Por VeritXpress
Autoria Jonathan Cook
Jonathan Cook é um jornalista independente britânico premiado, morou em Israel por 20 anos e retornou ao Reino Unido em 2021. É autor de três livros sobre o conflito Israel-Palestina.
“O trabalho da mídia é criar incerteza, dúvida e confusão. Nosso trabalho é explodir essa mentira, negando a eles e à classe política um álibi”.
Jonathan Cook, num protesto em Bristol na Marcha Pela Palestina
Este artigo é uma transcrição do discurso de Jonathan Cook na Marcha Pela Palestina, no College Green em Bristol, no sábado, 4 de maio. Publicado por Cook em seu Substack.
É apropriado assinalarmos o Dia Mundial da Liberdade de Imprensa na última sexta-feira, destacando duas coisas.
Em primeiro lugar, homenagear os corajosos jornalistas de Gaza que pagaram um preço terrível por tornarem a experiência palestiniana de genocídio visível para o público ocidental ao longo dos últimos sete meses. Israel matou um décimo do seu número – cerca de 100 jornalistas – enquanto tentava impedir que a verdade sobre as suas atrocidades fosse divulgada. A erupção de violência contra jornalistas em Israel foi a mais mortífera alguma vez registada.
Em segundo lugar, devemos envergonhar os meios de comunicação ocidentais – sobretudo a BBC – que traíram tão completamente os seus colegas palestinianos ao não reportarem adequadamente a destruição de Gaza, ou ao considerá-la um genocídio.
A BBC transmitiu apenas uma breve cobertura do caso devastador da África do Sul contra Israel no Tribunal Internacional de Justiça, em janeiro – um caso tão poderoso que o tribunal levou Israel a julgamento por genocídio. Um fato que você mal saberia pelas reportagens da BBC.
Em contrapartida, a corporação liberou os prazos para apresentar na íntegra a vazia resposta jurídica de Israel. Os padrões duplos da BBC são ainda mais flagrantes se recordarmos como noticiou a Ucrânia, também invadida por um exército hostil – o da Rússia.
Há apenas dois anos, a BBC dedicou as suas principais manchetes aos cidadãos de Kiev que produziam coquetéis molotov em massa para saudar os soldados russos que se aproximavam da sua cidade.

**LINHAS DE DADOS**
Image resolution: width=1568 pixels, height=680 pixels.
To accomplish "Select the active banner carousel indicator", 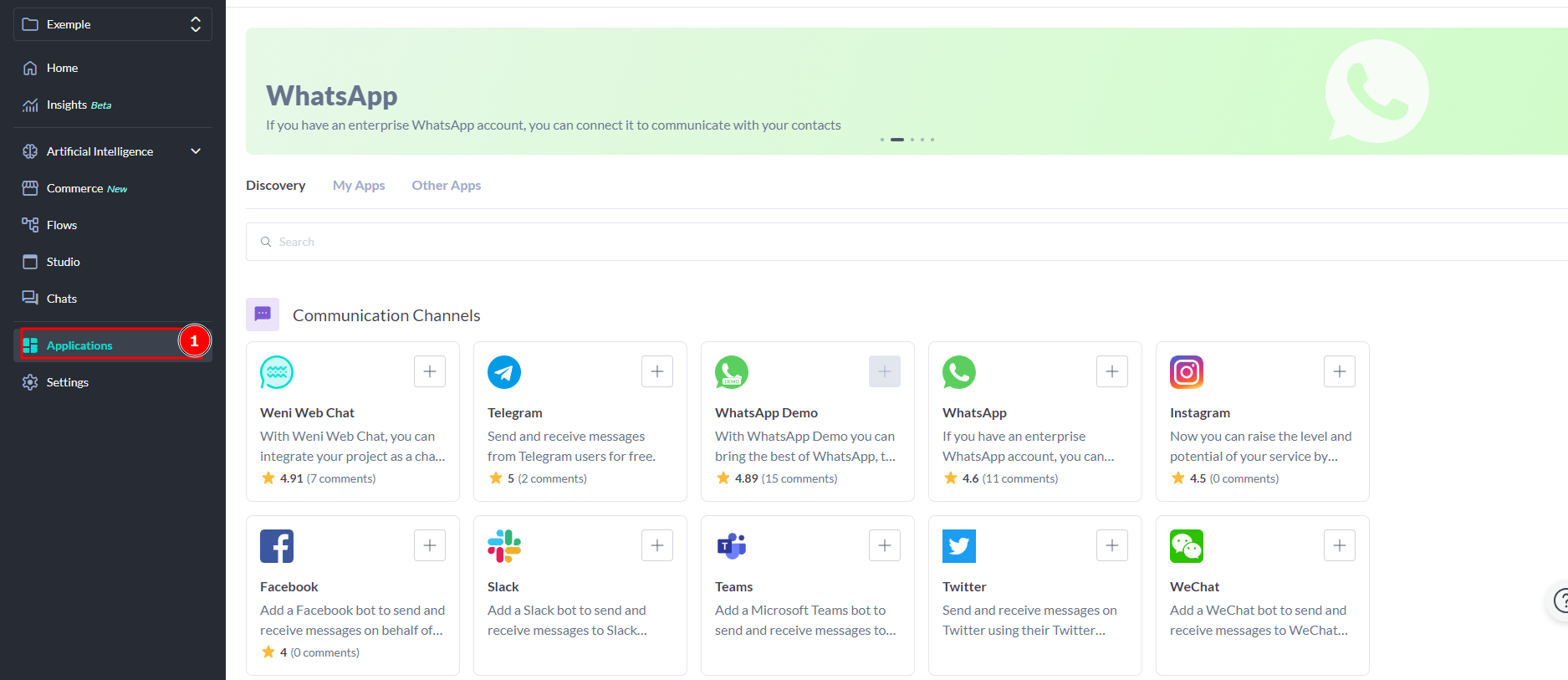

**INSTRUÇÕES DAS TAREFAS**
(1) Segundo o discurso sobre a imprensa e Gaza, quantos jornalistas Israel matou em Gaza?
(2) Explique, com base no discurso sobre a imprensa e Gaza, por que motivo os jornalistas de Gaza devem ser homenageados.
(3) Prossiga o discurso sobre a imprensa e Gaza a partir do ponto em que o excerto termina.

**RESPOSTAS POR TAREFA**
(1) Cerca de 100 jornalistas, o que corresponde a um décimo do seu número.

(2) Porque pagaram um preço terrível por tornarem a experiência palestiniana de genocídio visível para o público ocidental ao longo dos últimos sete meses. Israel matou cerca de 100 deles enquanto tentava impedir que a verdade sobre as suas atrocidades fosse divulgada.

(3)
O editor da BBC para o Oriente-Médio, Jeremy Bowen, sentiu-se encorajado a publicar – aparentemente com aprovação – um diagrama mostrando os pontos fracos onde os explosivos improvisados causariam mais danos aos tanques russos e aos soldados em seus interiores.
Dois anos mais tarde, na sua cobertura do ataque de Israel a Gaza, a mesma BBC deu uma volta de 180 graus.
Padrões duplos (duplo vínculo)
É completamente impossível imaginar Bowen ou qualquer outro jornalista britânico publicar instruções sobre como os palestinianos podem queimar vivos soldados israelenses em seus tanques – apesar desses soldados, ao contrário dos russos, terem ocupado e roubado terras palestinianas durante décadas, e não dois anos.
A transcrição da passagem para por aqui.